First, we'll import `pandas` to load our csv files into DataFrames, and `matplotlib` to help us create data visualizations.

In [46]:
import pandas as pd
import numpy as np
import matplotlib.pyplot as plt

In [3]:
obs = pd.read_csv('observations.csv')
species = pd.read_csv('species_info.csv')

In [5]:
obs.head()

Unnamed: 0,scientific_name,park_name,observations
0,Vicia benghalensis,Great Smoky Mountains National Park,68
1,Neovison vison,Great Smoky Mountains National Park,77
2,Prunus subcordata,Yosemite National Park,138
3,Abutilon theophrasti,Bryce National Park,84
4,Githopsis specularioides,Great Smoky Mountains National Park,85


In [6]:
species.head()

Unnamed: 0,category,scientific_name,common_names,conservation_status
0,Mammal,Clethrionomys gapperi gapperi,Gapper's Red-Backed Vole,
1,Mammal,Bos bison,"American Bison, Bison",
2,Mammal,Bos taurus,"Aurochs, Aurochs, Domestic Cattle (Feral), Dom...",
3,Mammal,Ovis aries,"Domestic Sheep, Mouflon, Red Sheep, Sheep (Feral)",
4,Mammal,Cervus elaphus,Wapiti Or Elk,


It looks like our observations data contains a list of species, based on their scientific names, along with what National Park they were in and how many observations of this species occurred.

The species info data also shares the scientific name category and has more information about that species, such as common name, conservation status, and 'category' showing whether it's a mammal, reptile, etc.

In [36]:
species.groupby('category').count()

Unnamed: 0_level_0,scientific_name,common_names,conservation_status
category,Unnamed: 1_level_1,Unnamed: 2_level_1,Unnamed: 3_level_1
Amphibian,80,80,7
Bird,521,521,79
Fish,127,127,11
Mammal,214,214,38
Nonvascular Plant,333,333,5
Reptile,79,79,5
Vascular Plant,4470,4470,46


In [39]:
species.scientific_name.count()

5824

In [38]:
len(pd.unique(species.scientific_name))

5541

In [42]:
species.drop_duplicates(inplace=True)
species.scientific_name.count()

5824

Since there are fewer unique scientific names for species than the total count, but there don't appear to be duplicate rows, I'm going to assume that there are some repeat names with different common names listed, as there are a ton of possible common names for each Latin name.
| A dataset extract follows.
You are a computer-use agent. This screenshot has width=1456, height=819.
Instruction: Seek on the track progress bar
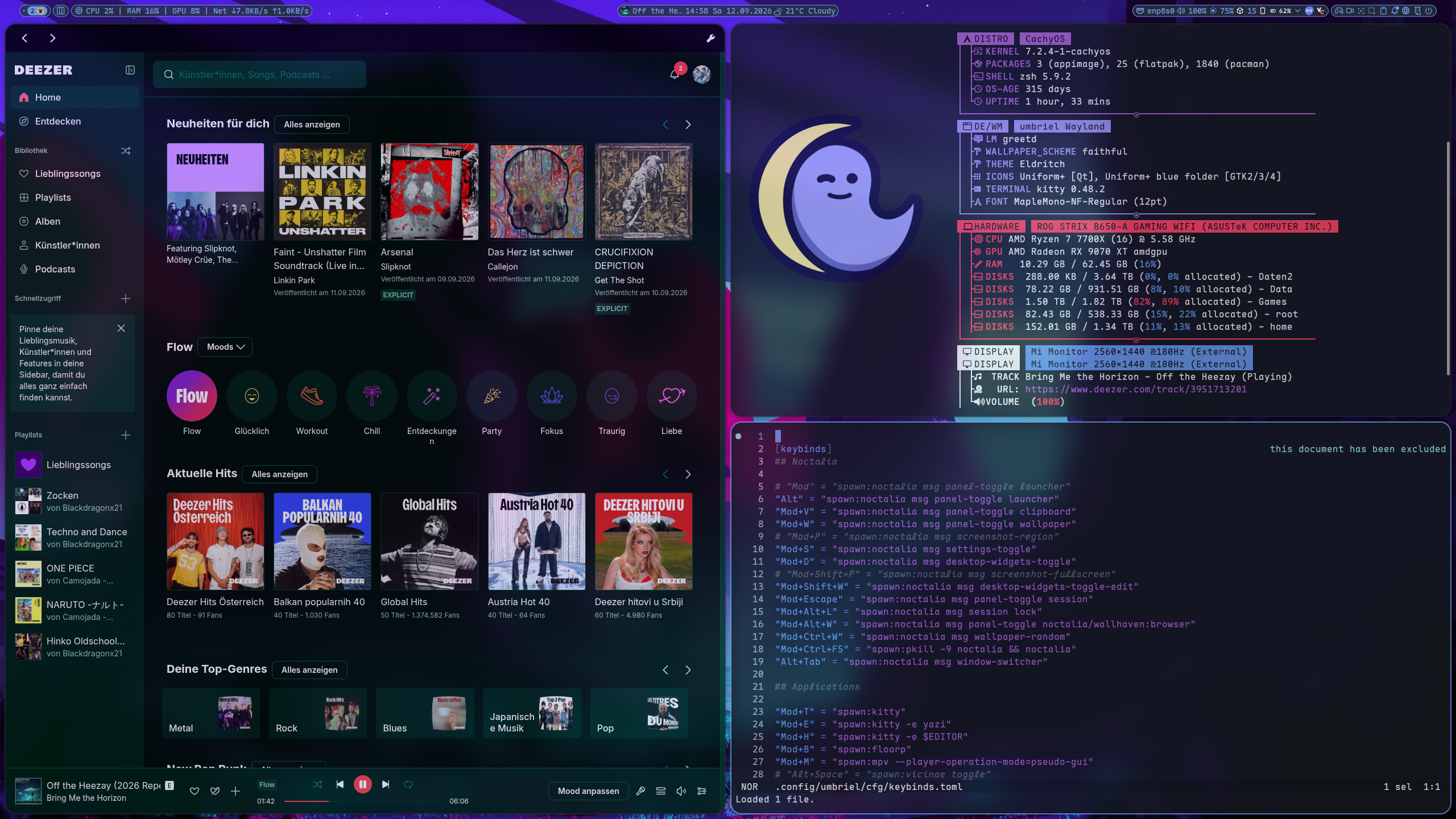coord(363,801)
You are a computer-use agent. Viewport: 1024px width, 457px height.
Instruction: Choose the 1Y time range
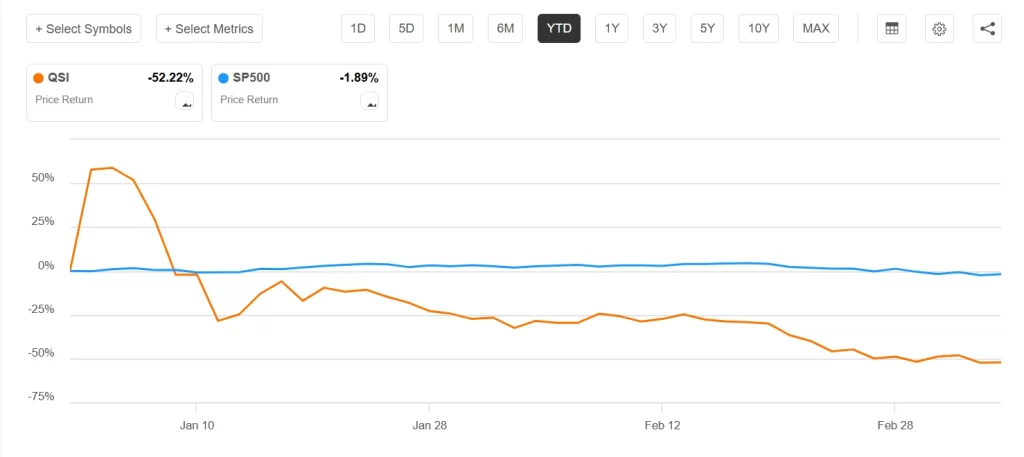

The species data is highly representative of vascular plants, and much less representative of other categories, especially reptiles and amphibians. We can also see that there only 'missing data' is under conservation_status and it seems safe to assume that missing data here means that their population is not considered threatened. We'll check what values exist for conservation_status.

In [12]:
species.groupby('conservation_status').count()

Unnamed: 0_level_0,category,scientific_name,common_names
conservation_status,Unnamed: 1_level_1,Unnamed: 2_level_1,Unnamed: 3_level_1
Endangered,16,16,16
In Recovery,4,4,4
Species of Concern,161,161,161
Threatened,10,10,10


Now I'd like to get some data about the observations, such as how many data points there are, how species repeat across parks, etc.

In [14]:
obs.count()

scientific_name    23296
park_name          23296
observations       23296
dtype: int64

In [34]:
len(pd.unique(obs.scientific_name))

5541

Above, we were able to see that there are 5824 species in our species_info data, but only 5541 unique species observed in our observations. This lines up with the number of unique scientific names in our species_info data.